Source records
■ ■ ■ ■ ■

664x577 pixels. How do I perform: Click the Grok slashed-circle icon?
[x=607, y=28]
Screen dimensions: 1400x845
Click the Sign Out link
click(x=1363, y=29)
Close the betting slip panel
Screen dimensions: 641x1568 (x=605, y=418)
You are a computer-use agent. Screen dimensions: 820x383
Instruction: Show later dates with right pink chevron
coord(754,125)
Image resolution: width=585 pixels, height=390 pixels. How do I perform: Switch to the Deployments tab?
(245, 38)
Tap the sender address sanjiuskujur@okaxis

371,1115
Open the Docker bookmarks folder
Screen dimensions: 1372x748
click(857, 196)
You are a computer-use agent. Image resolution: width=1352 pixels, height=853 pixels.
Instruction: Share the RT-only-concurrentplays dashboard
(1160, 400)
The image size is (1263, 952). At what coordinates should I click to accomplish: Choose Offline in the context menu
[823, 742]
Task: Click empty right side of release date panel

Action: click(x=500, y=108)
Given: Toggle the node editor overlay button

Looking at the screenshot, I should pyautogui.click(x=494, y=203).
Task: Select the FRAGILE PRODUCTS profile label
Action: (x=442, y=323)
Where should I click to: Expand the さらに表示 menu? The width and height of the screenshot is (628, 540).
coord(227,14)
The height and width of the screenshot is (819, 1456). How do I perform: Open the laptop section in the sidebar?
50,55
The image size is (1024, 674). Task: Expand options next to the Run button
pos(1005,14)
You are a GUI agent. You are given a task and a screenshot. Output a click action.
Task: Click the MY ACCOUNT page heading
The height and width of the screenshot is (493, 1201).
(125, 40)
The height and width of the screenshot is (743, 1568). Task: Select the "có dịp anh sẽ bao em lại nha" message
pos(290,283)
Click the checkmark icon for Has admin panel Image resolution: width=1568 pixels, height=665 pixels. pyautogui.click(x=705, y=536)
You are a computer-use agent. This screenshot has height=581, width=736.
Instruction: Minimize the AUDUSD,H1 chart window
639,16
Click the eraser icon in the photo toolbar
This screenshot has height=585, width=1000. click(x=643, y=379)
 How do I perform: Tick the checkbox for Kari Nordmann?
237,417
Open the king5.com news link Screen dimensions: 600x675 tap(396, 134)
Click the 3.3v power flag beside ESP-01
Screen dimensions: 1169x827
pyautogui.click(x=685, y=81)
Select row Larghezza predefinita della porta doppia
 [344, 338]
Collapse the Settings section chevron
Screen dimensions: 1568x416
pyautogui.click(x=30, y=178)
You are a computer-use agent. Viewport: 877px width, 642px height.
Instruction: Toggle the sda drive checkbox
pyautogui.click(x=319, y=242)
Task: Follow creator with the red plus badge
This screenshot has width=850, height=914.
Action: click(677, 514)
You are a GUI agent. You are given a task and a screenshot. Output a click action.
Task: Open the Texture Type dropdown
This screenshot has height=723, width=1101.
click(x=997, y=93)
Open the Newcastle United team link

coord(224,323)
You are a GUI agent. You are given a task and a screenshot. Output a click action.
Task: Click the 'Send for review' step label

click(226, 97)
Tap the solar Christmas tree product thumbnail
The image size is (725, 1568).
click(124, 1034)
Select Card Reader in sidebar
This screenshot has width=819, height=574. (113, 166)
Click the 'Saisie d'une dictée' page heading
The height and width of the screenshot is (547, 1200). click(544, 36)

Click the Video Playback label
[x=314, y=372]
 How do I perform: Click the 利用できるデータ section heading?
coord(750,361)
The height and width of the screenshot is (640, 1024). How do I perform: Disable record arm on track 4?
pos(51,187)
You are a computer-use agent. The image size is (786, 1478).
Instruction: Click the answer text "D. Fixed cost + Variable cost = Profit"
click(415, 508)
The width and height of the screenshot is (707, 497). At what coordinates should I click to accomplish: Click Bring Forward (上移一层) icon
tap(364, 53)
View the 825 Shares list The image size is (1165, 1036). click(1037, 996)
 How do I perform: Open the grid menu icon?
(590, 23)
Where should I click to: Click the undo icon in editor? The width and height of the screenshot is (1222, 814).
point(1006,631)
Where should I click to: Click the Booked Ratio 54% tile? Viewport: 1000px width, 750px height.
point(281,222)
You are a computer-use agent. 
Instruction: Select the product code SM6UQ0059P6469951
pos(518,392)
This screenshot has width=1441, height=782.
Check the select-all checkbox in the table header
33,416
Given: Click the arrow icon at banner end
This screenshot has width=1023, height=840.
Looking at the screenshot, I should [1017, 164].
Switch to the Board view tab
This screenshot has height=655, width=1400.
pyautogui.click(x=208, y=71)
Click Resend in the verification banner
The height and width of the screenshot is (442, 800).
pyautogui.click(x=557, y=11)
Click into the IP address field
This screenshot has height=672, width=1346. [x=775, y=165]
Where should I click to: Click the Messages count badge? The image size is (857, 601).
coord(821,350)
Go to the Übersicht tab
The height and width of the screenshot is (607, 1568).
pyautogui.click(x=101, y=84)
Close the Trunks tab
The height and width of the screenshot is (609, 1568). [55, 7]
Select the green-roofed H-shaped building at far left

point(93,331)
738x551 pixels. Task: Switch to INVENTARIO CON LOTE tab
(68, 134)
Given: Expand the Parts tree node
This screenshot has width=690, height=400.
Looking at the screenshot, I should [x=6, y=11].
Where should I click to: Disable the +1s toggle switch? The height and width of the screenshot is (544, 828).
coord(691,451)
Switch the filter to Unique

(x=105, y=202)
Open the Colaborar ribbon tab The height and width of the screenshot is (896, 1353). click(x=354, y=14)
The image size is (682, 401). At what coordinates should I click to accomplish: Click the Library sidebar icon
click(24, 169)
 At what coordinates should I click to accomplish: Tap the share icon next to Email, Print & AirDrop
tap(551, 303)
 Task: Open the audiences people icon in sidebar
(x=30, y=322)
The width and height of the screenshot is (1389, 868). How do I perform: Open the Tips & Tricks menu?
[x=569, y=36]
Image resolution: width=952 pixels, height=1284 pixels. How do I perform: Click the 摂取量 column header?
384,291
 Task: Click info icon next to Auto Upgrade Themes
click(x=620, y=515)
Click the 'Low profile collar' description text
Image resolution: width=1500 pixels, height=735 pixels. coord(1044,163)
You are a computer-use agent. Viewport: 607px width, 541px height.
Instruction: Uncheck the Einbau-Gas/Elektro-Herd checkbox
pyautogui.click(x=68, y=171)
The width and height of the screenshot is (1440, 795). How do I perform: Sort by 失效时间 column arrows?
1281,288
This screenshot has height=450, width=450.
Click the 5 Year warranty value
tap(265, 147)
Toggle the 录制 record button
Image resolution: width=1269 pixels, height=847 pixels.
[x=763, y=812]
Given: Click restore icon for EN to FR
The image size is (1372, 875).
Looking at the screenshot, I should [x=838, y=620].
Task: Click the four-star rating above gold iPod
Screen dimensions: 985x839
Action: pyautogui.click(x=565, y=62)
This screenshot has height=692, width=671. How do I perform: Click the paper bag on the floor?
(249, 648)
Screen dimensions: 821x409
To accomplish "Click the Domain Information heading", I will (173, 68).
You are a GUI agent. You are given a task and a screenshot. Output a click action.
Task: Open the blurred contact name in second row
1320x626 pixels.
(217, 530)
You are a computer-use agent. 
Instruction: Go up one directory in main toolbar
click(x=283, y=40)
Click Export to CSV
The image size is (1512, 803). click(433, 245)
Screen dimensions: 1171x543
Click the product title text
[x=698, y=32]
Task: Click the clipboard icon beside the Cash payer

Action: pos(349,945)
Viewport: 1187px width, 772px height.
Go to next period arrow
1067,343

■ ■ ■ ■ ■

Using the entries above, restate word for word every line from the one that contains "Screen dimensions: 1171x543" through the last.

Screen dimensions: 1171x543
Click the product title text
[x=698, y=32]
Task: Click the clipboard icon beside the Cash payer

Action: pos(349,945)
Viewport: 1187px width, 772px height.
Go to next period arrow
1067,343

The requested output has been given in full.